In June 1567, Queen Mary was imprisoned in Sir William's castle of Lochleven. Agnes became the Queen's chief female companion during her ten and a half months of imprisonment, accompanying her throughout the day and often sleeping in her bedchamber. It was following the birth of Agnes's child when she was recovering from her pregnancy, thus providing Queen Mary with greater liberty, that Mary chose to escape from Lochleven with the aid of Sir William's brother George and a young orphaned cousin named William Douglas who also lived at the castle and may or may not have been the earl's illegitimate son. When Sir William learned of his royal captive's escape, he was so distressed that he attempted to stab himself with his own dagger.

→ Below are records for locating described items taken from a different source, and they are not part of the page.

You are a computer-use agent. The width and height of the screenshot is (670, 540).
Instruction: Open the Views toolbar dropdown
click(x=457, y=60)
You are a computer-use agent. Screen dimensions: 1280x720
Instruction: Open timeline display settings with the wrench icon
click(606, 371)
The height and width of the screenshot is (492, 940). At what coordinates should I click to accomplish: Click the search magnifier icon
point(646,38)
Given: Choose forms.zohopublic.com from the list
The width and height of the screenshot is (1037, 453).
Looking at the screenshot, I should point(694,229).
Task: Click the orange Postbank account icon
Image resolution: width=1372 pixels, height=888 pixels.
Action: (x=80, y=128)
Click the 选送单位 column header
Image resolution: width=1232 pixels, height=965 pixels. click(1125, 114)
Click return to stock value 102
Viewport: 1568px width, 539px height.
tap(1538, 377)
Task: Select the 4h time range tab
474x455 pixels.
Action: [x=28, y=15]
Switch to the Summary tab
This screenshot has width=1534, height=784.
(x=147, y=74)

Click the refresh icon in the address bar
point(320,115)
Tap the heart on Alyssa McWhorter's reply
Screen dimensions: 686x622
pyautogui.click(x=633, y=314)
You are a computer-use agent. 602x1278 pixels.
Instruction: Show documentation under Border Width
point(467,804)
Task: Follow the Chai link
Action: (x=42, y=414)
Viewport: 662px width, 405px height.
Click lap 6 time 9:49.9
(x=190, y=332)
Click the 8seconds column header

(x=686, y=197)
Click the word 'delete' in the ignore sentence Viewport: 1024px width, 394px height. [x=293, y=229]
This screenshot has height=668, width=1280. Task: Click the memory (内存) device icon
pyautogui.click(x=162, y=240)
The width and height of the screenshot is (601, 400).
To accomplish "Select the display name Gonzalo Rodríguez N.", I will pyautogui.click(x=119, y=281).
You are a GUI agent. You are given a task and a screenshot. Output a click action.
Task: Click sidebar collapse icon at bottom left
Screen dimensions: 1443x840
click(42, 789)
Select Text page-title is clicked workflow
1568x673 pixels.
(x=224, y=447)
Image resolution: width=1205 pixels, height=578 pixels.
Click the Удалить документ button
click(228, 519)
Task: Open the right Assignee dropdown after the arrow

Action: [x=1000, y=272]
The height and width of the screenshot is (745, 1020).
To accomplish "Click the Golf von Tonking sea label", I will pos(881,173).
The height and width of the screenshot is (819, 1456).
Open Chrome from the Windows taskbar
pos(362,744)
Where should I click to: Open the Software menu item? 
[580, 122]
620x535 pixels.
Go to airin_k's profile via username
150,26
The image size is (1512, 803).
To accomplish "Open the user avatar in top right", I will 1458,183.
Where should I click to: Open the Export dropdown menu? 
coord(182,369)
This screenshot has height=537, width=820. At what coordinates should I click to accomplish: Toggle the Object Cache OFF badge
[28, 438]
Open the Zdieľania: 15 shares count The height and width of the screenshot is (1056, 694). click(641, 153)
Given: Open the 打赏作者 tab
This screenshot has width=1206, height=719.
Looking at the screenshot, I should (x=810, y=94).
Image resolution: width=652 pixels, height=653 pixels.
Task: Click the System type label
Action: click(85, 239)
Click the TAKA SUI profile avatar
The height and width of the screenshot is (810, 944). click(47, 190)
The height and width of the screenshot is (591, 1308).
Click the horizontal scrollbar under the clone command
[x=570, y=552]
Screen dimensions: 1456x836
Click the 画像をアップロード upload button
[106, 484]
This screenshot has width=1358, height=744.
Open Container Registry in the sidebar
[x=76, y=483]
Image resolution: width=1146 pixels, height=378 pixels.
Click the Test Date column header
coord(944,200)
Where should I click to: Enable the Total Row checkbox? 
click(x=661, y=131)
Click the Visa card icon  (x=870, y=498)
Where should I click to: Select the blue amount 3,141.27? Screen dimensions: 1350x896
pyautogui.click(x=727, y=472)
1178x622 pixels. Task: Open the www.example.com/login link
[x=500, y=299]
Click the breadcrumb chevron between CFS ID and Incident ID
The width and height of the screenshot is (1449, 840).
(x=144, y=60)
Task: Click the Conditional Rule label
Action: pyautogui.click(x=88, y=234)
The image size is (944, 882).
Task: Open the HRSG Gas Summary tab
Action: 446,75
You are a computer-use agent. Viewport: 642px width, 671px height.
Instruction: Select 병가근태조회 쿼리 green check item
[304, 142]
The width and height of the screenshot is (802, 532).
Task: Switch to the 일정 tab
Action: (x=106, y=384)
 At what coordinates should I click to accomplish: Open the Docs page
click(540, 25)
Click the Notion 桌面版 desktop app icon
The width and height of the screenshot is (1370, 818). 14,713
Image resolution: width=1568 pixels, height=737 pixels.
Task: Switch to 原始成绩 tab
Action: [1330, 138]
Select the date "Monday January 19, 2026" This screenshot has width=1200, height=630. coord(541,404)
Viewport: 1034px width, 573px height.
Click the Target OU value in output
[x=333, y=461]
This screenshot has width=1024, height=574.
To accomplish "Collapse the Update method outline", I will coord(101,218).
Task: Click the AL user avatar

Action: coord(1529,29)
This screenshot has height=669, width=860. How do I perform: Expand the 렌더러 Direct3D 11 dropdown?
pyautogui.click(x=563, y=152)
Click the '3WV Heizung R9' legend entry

Agnes's seven daughters were said to have been so beautiful that they were known as "the pearls of Lochleven".

In 1586, the earldom of Morton which had been forfeited in 1581 following the execution and attainder of the 4th Earl of Morton for being one of Henry Stuart, Lord Darnley's murderers, returned to the Douglas family. In 1588, upon the death of Archibald Douglas, 5th Earl of Morton, Sir William became the 6th Earl of Morton. From that time onward Agnes was styled the Countess of Morton. Sir William received the charter for the earldom on 20 July 1589.

Agnes Leslie wrote to Earl of Morton that he was ordered to convey Anne of Denmark (to Stirling Castle) and should command his cooks and stewards to make good cheer for the Duke of Lennox and Lord Lindores. She was one of 8 "dames of honour" appointed to attend Prince Henry at Stirling Castle in 1594. Sir Robert Cecil noted in 1599 that her husband was retired from politics, but Agnes Leslie was still a "great practicer", and in the confidence of Anne of Denmark.

Agnes died sometime around the year 1606, which was the same year her husband died.